Another Spring cabriolet for open-air driving: The Auburn Speedster was a powerful, affordable, stylish car. The design was gorgeous, Art deco influenced, with sweeping body lines. It featured the streamlined boat tail body, and (aluminum or chrome?) exhaust pipes on the passenger side, immense curvaceous fenders, and lots of chrome in front. Speedster owners of the era were known to park to show off the external chrome-colored pipes.
I have always been a fan of the Cords and Auburns from this era. Both the Auburn 851 Speedster below, and the Cord Model 810/812 (see this, this, this and this) were styled by Gordon Buehrig, the Duesenberg design chief.
Although the Speedster is special today for its design and styling, it was known for its astonishing performance. The supercharged straight 8 engine by Lycoming made 150hp — a staggering amount of power for its day — set speed records.
These are exceedingly rare, and if you are interested a great history of the Boattail Speedster is here.

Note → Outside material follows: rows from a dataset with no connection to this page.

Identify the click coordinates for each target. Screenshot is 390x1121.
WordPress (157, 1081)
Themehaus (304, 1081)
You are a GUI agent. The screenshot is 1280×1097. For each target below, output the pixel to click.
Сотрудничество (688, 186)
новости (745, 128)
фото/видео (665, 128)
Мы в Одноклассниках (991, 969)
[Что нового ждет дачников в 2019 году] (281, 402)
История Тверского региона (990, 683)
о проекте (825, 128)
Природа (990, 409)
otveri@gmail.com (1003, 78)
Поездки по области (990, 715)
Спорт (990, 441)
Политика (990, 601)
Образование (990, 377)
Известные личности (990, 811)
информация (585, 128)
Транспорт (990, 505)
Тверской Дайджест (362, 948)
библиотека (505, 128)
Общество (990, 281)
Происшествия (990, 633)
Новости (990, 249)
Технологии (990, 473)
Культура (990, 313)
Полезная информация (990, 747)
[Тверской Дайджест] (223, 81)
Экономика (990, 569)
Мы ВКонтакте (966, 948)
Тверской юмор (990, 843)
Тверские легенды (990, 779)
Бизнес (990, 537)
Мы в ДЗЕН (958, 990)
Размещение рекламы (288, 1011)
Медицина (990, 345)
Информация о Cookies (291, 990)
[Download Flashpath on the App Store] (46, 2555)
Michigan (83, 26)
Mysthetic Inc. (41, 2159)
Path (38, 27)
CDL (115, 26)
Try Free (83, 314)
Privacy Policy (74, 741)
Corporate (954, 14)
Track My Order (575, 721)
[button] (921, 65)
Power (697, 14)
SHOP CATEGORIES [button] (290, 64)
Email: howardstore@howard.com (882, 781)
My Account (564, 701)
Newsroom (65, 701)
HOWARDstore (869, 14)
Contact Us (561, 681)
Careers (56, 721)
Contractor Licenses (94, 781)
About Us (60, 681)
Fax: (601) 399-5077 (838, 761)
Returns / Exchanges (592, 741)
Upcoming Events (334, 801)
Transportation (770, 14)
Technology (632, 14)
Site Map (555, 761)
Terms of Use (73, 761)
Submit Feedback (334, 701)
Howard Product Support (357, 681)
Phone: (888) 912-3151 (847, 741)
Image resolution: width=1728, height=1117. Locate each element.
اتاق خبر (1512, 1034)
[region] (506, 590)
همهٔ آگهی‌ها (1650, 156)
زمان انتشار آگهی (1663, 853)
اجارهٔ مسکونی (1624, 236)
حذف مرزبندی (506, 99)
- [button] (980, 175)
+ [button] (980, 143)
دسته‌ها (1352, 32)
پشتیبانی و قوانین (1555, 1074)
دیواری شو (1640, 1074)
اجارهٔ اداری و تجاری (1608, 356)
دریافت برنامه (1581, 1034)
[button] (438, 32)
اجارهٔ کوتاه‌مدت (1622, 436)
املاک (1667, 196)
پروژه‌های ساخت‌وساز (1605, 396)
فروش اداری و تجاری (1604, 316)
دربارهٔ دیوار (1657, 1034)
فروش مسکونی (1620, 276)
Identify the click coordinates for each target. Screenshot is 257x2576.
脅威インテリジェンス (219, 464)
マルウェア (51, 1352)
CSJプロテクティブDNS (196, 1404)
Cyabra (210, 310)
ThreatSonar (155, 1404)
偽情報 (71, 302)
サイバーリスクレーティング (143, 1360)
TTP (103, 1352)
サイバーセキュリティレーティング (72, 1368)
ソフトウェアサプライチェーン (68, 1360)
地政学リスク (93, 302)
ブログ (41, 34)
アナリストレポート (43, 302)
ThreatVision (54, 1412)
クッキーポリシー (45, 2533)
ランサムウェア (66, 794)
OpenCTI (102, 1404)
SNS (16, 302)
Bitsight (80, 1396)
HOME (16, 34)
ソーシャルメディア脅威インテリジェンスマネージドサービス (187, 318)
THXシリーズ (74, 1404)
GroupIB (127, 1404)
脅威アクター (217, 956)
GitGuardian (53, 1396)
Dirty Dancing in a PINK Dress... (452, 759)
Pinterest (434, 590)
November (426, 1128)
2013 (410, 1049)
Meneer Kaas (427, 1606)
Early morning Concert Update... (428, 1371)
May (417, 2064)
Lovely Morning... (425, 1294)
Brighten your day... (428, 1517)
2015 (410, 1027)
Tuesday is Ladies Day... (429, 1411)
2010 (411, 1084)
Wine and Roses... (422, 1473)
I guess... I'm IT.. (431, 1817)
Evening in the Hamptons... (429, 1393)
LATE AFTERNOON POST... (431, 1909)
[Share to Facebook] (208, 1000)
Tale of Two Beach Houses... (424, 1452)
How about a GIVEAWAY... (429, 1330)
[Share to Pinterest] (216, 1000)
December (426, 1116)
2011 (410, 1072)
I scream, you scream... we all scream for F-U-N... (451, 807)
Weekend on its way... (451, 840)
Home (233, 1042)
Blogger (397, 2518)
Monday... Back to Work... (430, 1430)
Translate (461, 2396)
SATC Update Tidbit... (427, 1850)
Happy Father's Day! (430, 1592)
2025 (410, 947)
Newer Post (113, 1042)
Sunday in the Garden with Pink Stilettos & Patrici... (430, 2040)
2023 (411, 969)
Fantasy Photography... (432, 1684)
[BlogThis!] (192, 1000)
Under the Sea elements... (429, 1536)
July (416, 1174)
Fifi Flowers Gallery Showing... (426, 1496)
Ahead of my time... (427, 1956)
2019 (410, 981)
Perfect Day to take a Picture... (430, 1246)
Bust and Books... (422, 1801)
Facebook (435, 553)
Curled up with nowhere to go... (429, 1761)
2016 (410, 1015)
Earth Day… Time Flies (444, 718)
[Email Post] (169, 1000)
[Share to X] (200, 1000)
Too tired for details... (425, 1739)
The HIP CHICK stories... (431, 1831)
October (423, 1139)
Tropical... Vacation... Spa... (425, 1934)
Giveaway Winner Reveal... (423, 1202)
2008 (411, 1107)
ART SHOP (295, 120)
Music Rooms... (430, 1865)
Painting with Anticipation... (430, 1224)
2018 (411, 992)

This car is was revived by the legendary Glenn Pray, who in 1960 purchased the Auburn-Cord-Duesenberg name and all their leftover stock. He produced a total of 113 “continuation cars” — a mix for Lincoln and Auburn parts that was both true to the original 1930s design but often used some modern running gear. The car below was featured in the film “Seabiscuit.”
New, these sold for $2,245; Originals sell regularly for $400k and up.